Data provided:
■ ■ ■

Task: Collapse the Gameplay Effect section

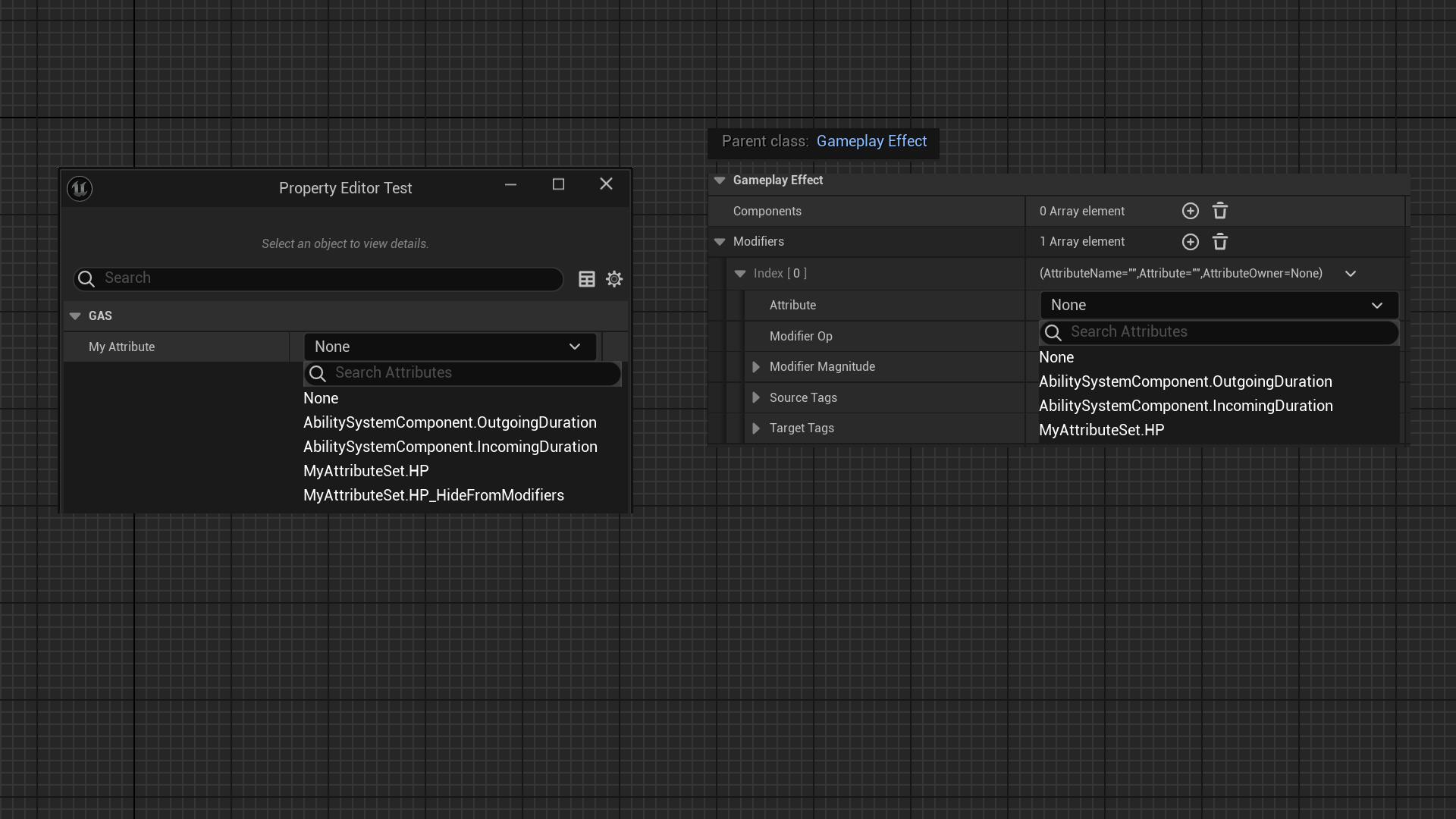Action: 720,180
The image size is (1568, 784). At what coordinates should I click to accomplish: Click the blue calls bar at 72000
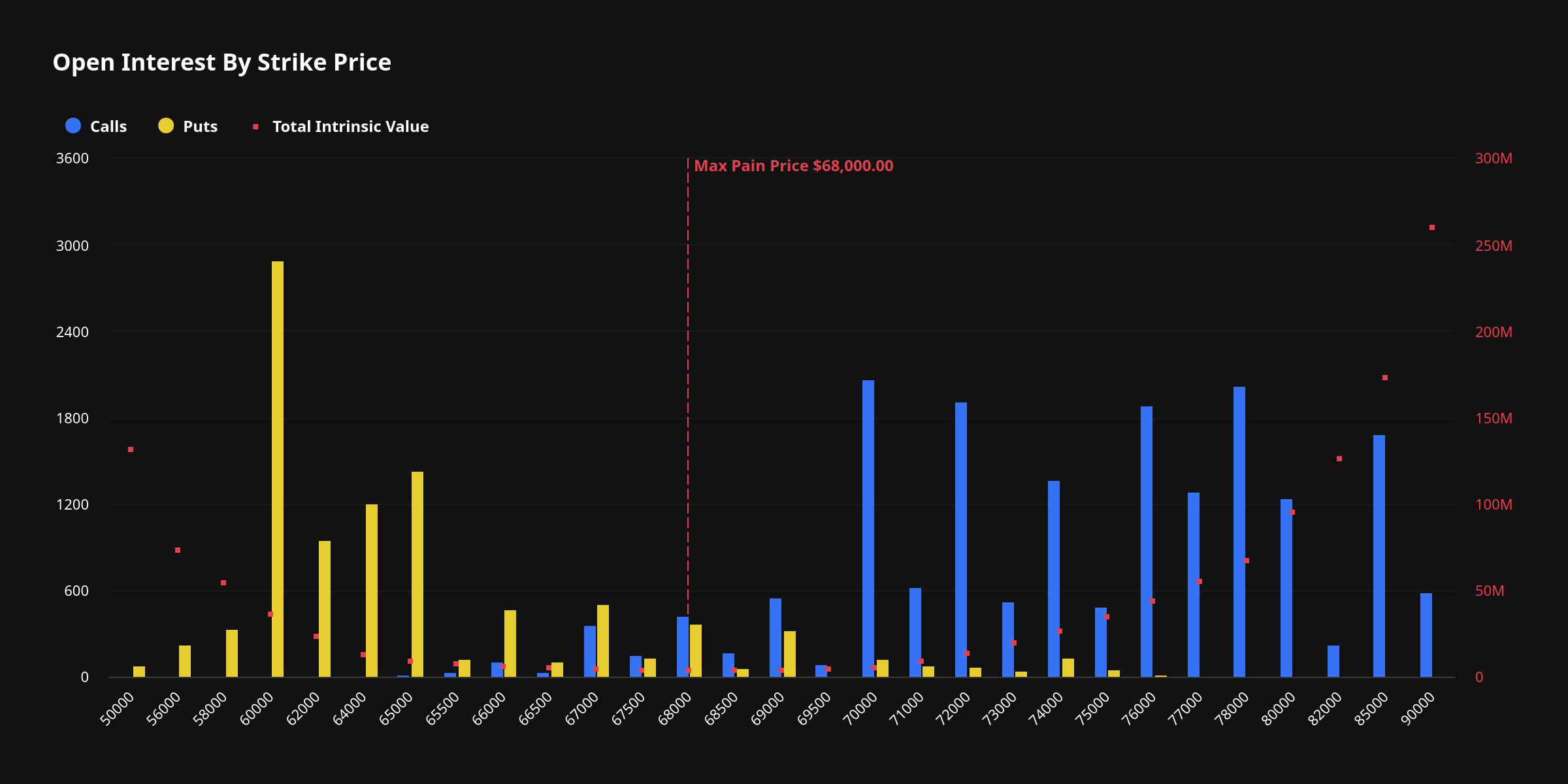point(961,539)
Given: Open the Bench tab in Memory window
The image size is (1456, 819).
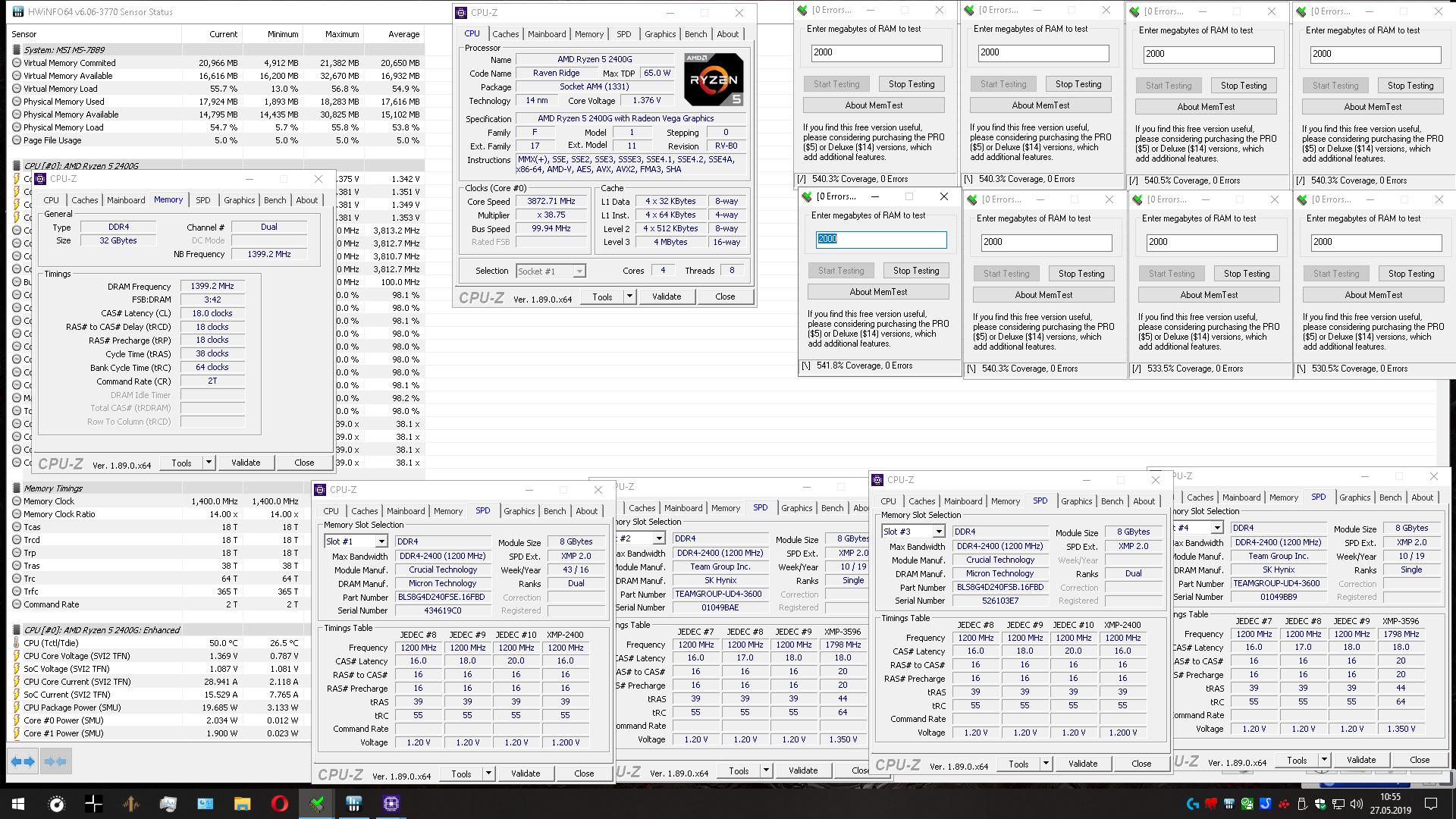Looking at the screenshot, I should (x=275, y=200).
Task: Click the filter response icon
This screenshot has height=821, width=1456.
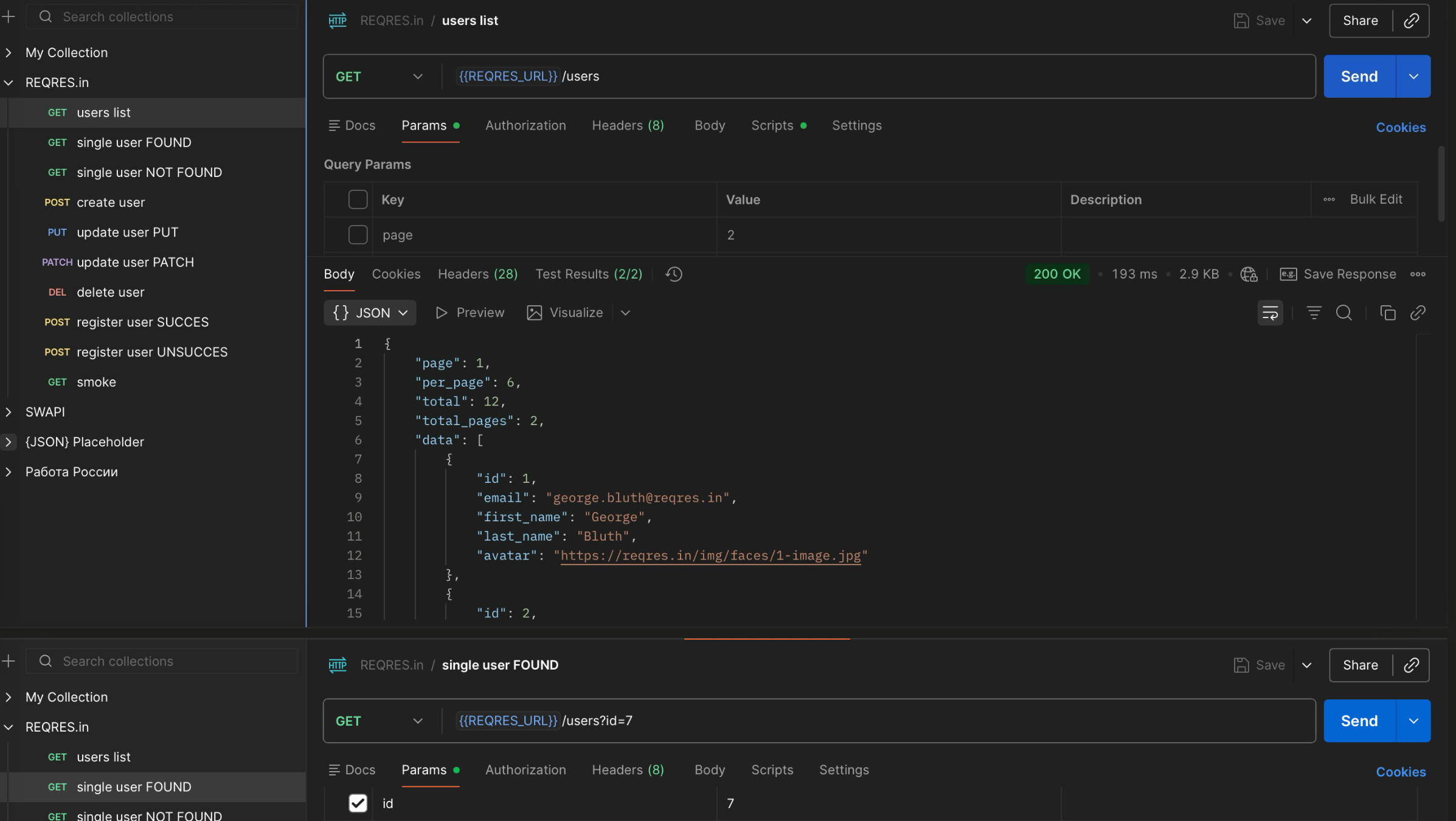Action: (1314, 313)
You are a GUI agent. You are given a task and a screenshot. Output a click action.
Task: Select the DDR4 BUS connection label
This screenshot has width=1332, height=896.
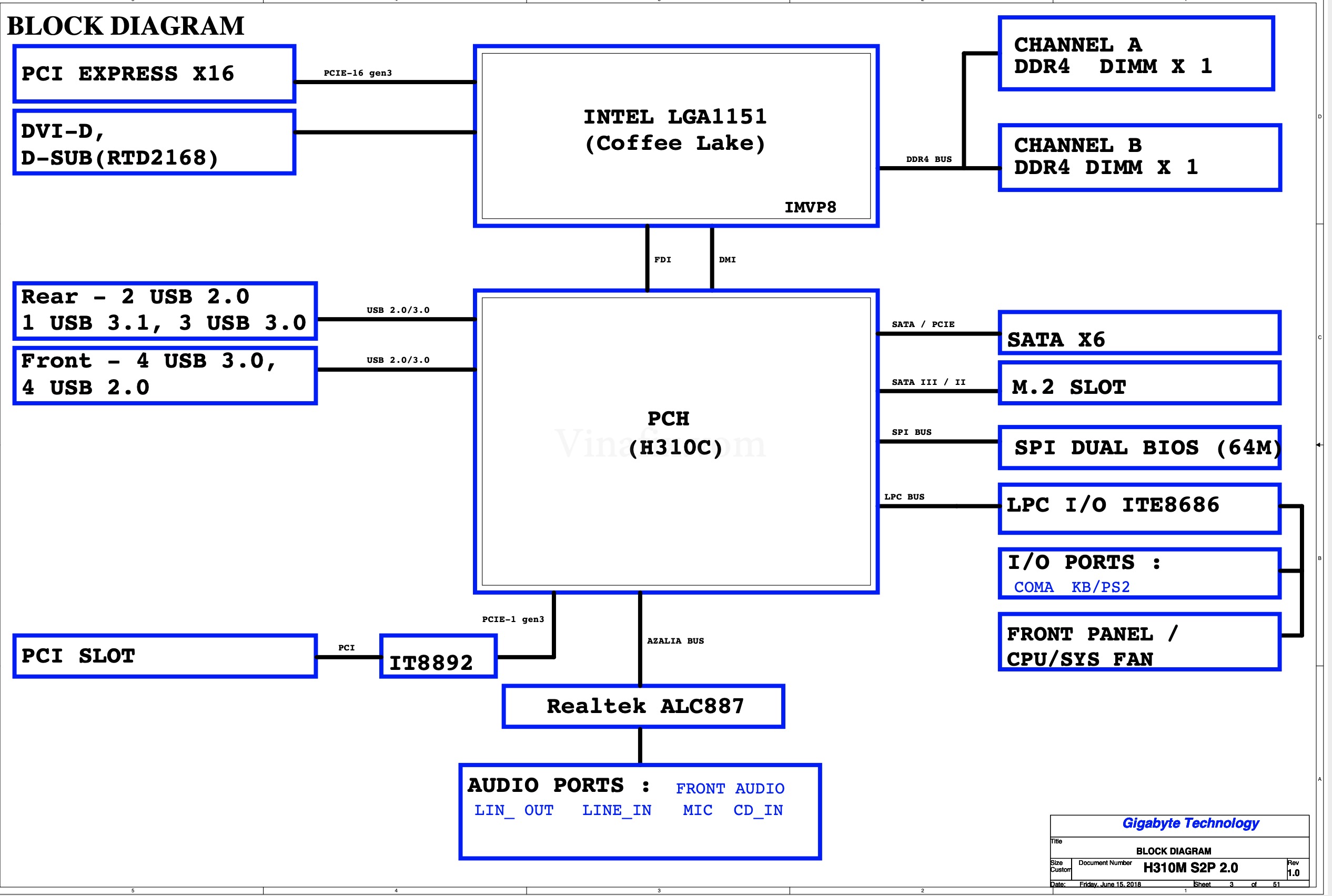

■ ■ ■

Task details:
Pictures stay out; copy every entry above exactly.

Reply:
Task: Collapse the Gameplay Effect section

Action: 720,180
The image size is (1568, 784). At what coordinates should I click to accomplish: Click the blue calls bar at 72000
point(961,539)
Given: Open the Bench tab in Memory window
The image size is (1456, 819).
Looking at the screenshot, I should (x=275, y=200).
Task: Click the filter response icon
This screenshot has height=821, width=1456.
Action: (1314, 313)
You are a GUI agent. You are given a task and a screenshot. Output a click action.
Task: Select the DDR4 BUS connection label
This screenshot has width=1332, height=896.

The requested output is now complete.